NV33 Rumours, if anyone is interested

mczak said:
I could be wrong, but AFAIK texture caches are tiny compared to cache sizes cpus have. Around 3/4 of all tranistors on a cpu are for caches, but the number is much lower on gpus. I don't have an estimation, however, public information about gpu internals is not very detailed.

Internal cache on R200 is 2K. Double that for RV250/M9.

MuFu.
 
Does this mean NV31 is not DX9?

Will ATI's RV350 not also be used for mobile just like RV250 and M9, RV200 and M7, RV100 and M6?

I would bet ATI is more than ready for nVidia. They will not give up market share easily and nVidia has never met their power expectations. ATI kills them here.
 
SpellSinger said:
Does this mean NV31 is not DX9?

NV31 is fully DX9 compliant (in nVidia's eyes anyway). NV34 is "DX9-compatible", whatever that means...

Will ATI's RV350 not also be used for mobile just like RV250 and M9, RV200 and M7, RV100 and M6?
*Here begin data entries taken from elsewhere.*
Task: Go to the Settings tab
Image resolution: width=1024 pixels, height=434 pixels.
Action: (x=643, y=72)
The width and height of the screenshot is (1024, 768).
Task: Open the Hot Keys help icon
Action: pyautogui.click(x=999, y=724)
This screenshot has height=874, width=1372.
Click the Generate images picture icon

Yeah - it is virtually identical to M10, although the latter has some pretty
brow.gif
, mobile-specific technology.

MuFu.
 
MuFu said:
Internal cache on R200 is 2K. Double that for RV250/M9.

MuFu.

Oh, then I finally understood why the 8500 was so darn slow compared to the GF4
The GF4 is 40% cache, according to publicly released nVidia information. That's obviously a LOT more than 2K. A lot, lot more. It's even a lot more than 4K...


Uttar
 
40% cache?!

The RV250 figure is from a internal document. I presume it refers to texture cache only.

MuFu.
 
Oh, texture cache only? Then that's probably about the same as the GF4.

But yes, all cache counted, the GF4 is 40% cache & 60% logic
I could have my numbers wrong by 5% ( it's been a while since I seen nVidia stating it ) , but probably not more.
BTW, those figures are for a NV25. Should have been more precise, it's most likely quite different for a GF4 MX.
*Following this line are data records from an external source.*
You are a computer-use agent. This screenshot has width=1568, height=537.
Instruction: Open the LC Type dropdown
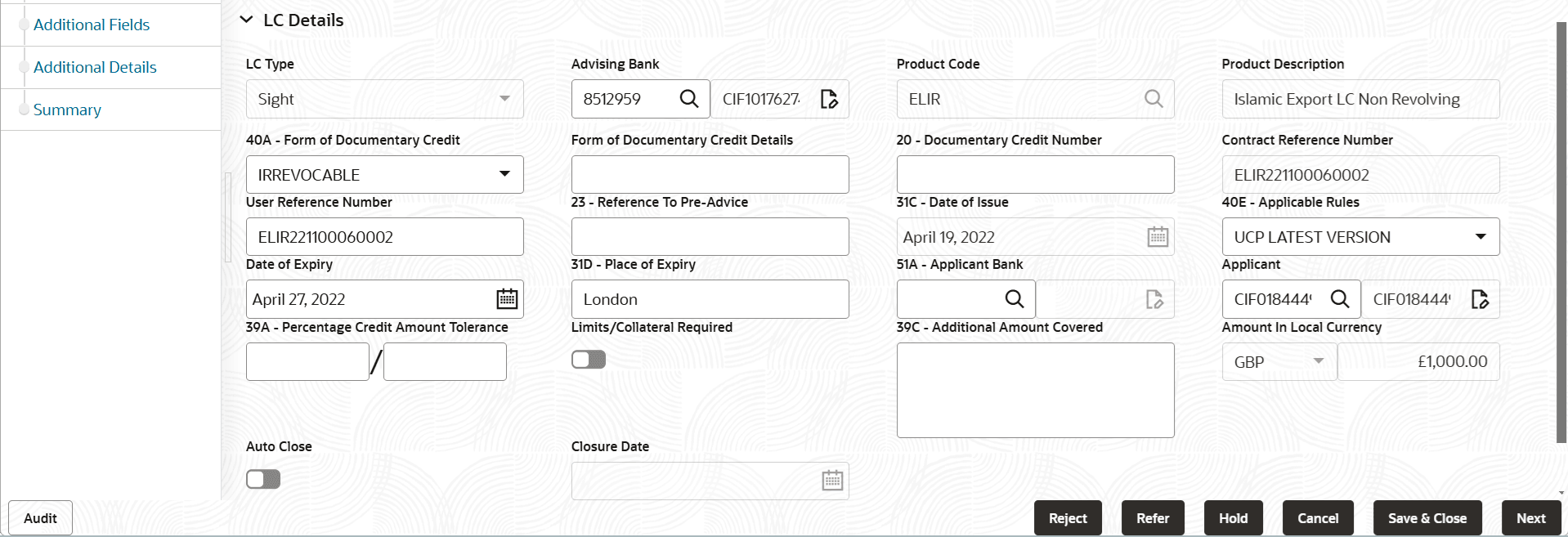504,98
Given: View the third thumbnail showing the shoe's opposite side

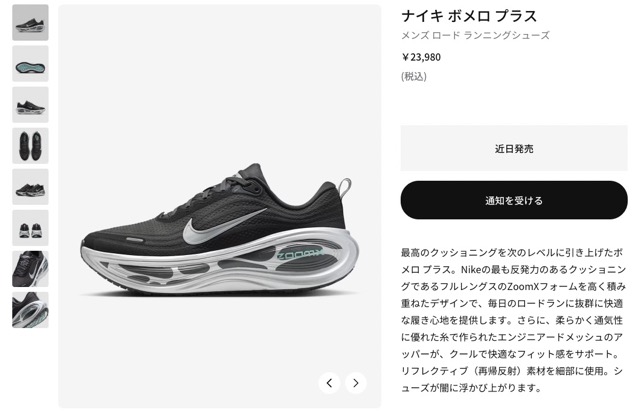Looking at the screenshot, I should (30, 105).
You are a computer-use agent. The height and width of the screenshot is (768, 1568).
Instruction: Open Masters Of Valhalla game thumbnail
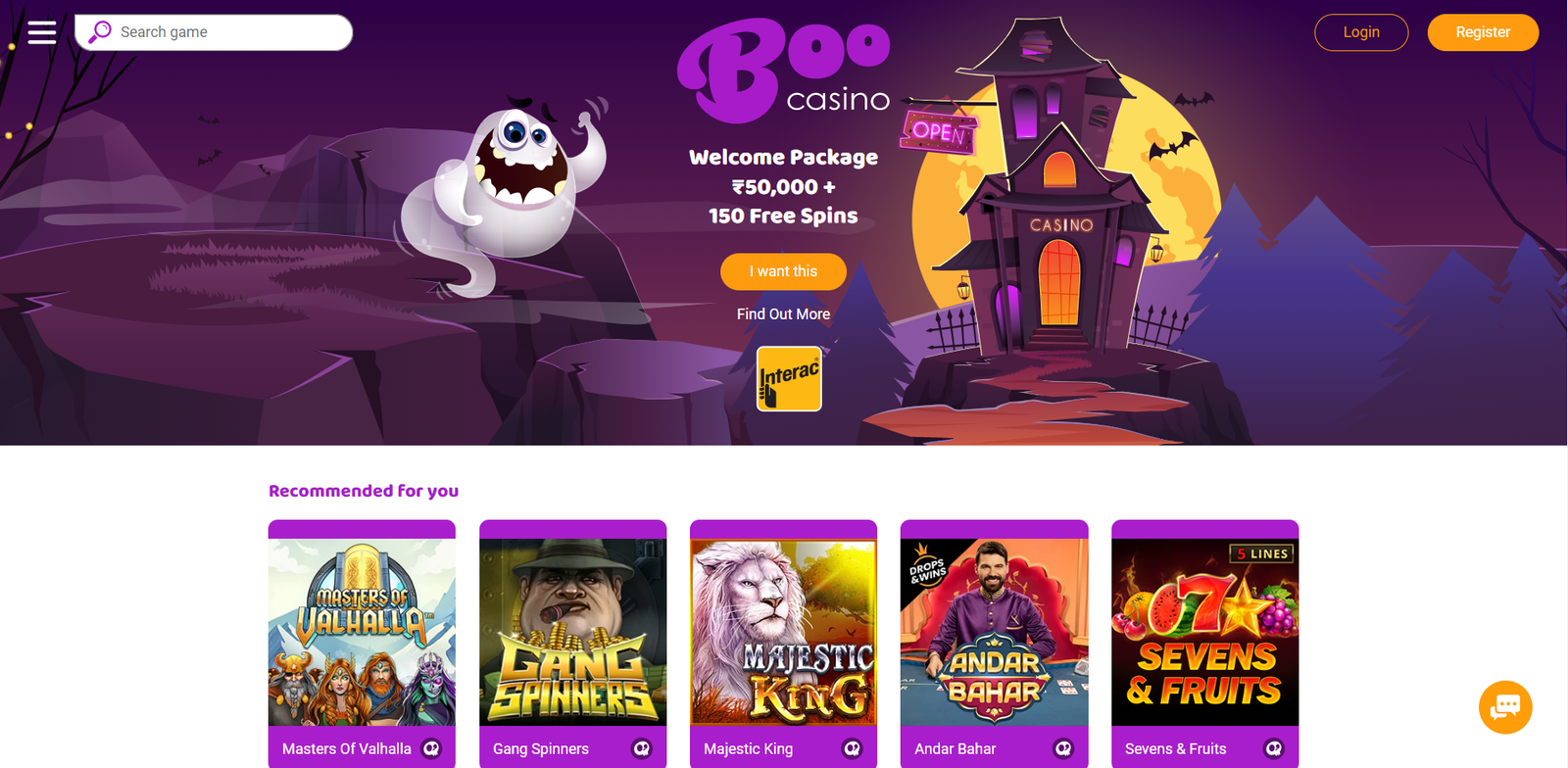click(x=362, y=632)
Texture cache is really just a part of the overall cache. Here are several other caches used in a GPU:
- Vertex Cache, Pixel Cache & Primitive Cache
- Shader Caches ( that's temporary registers, instructions, ... )
- AGP cache ( Not sure if that really exists: very few things talk about it. And if it does, it's probably fairly small. I'd love some more info about it. )

A good reason many people don't see where all this cache go is that they don't consider the Shader Caches. Many would tend to consider it all as logic. But it isn't :)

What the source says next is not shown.